Last week’s court decision blessing the AT&T/Time Warner deal gave the entire media industry a green light to kick off a media merger frenzy.
But that doesn’t mean one will happen. So far the only people taking out their checkbooks are the ones who were already taking out their checkbooks. And there is a decent chance that they may be the only ones with a real appetite to buy TV and film companies.
We have seen a flurry of media deals and would-be deals reported and announced in the last week: Comcast* announced a $65 billion bid for much of 21st Century Fox, which Disney topped with a $71 billion bid this morning.
And AT&T, which just spent $85 billion on Time Warner, wants to buy more stuff. It is looking at ad tech company AppNexus for $1.6 billion, and it looks like it will spend hundreds of millions of dollars to buy full control of Otter Media, an internet video joint venture it currently co-owns with The Chernin Group.
But those deals were all in motion before last week’s ruling.

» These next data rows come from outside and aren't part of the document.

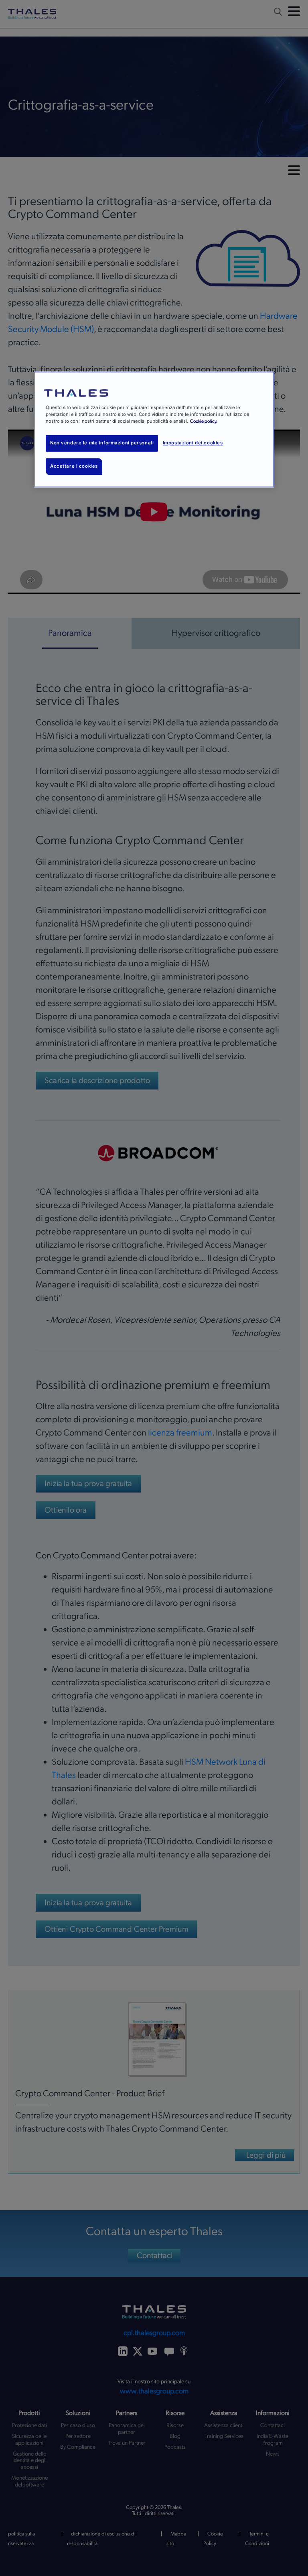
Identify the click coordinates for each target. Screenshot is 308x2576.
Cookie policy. (203, 421)
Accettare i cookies (74, 466)
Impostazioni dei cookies (193, 443)
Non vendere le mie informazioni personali (102, 443)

The list of other people who want to spend tons of money on content companies remains empty, for now.
One way to think about this is to go company by company. Charter, for instance, is a giant TV and broadband distributor that’s in a position to buy content companies, but Charter boss John Malone says he’s not going to do that.
Verizon, another giant distributor, has looked at media companies in the past, but its current CEO says it no longer wants to buy traditional TV assets; The guy who will take that job this summer is supposedly more interested in wireless broadband than anything else.
Tech companies that have tire-kicked content companies, including Apple and Amazon, have yet to show up.
Caveat: Judge Leon’s ruling blessing megamergers between distributors and content companies is a week old. So things could change. And with rare exceptions, big deals aren’t usually preceded by announcements that a big deal is coming — it just shows up. (And sometimes, people who are buying or selling their companies aren’t entirely forthright about their plans.)
The bigger issue: While there is convincing evidence that media company CEOs and owners think it’s time to get out, it’s less obvious why anyone would want to help them exit.
If the problem with the traditional TV business is that its core revenue streams — selling ads and selling bundled subscriptions — are under threat, why pay a premium for companies built around those concepts?
Here’s a clever way of putting it, from Bernstein analyst Todd Juenger: “We continue to believe that Silicon Valley is not going to pay a multiple on affiliate fees and advertising that they are in the process of destroying. If they want content, they will hire the talent and create it themselves.”
We’re seeing lots of examples of the second sentence: Netflix buying Fox’s and ABC’s best-known content creators, instead of buying Fox and ABC; Amazon getting into the “Lord of the Rings” business; Apple getting into the “Sesame Street” business.
Which explains why the market for people who can make content can be red hot even if the M&A market isn’t. And it will be interesting to see how Endemol, a TV production studio — which makes it a sort of tweener, thematically speaking — will do as it goes on the block.
I still think you’re going to see smaller standalone media companies sell in the nearish future. But I don’t think they’re going to be the subjects of crazy bidding wars like the one Comcast and Disney are waging over Fox. Much more likely: They’ll go to bargain shoppers, or each other, in marriages of convenience or desperation.
* Comcast is an investor in Vox Media, which owns this site.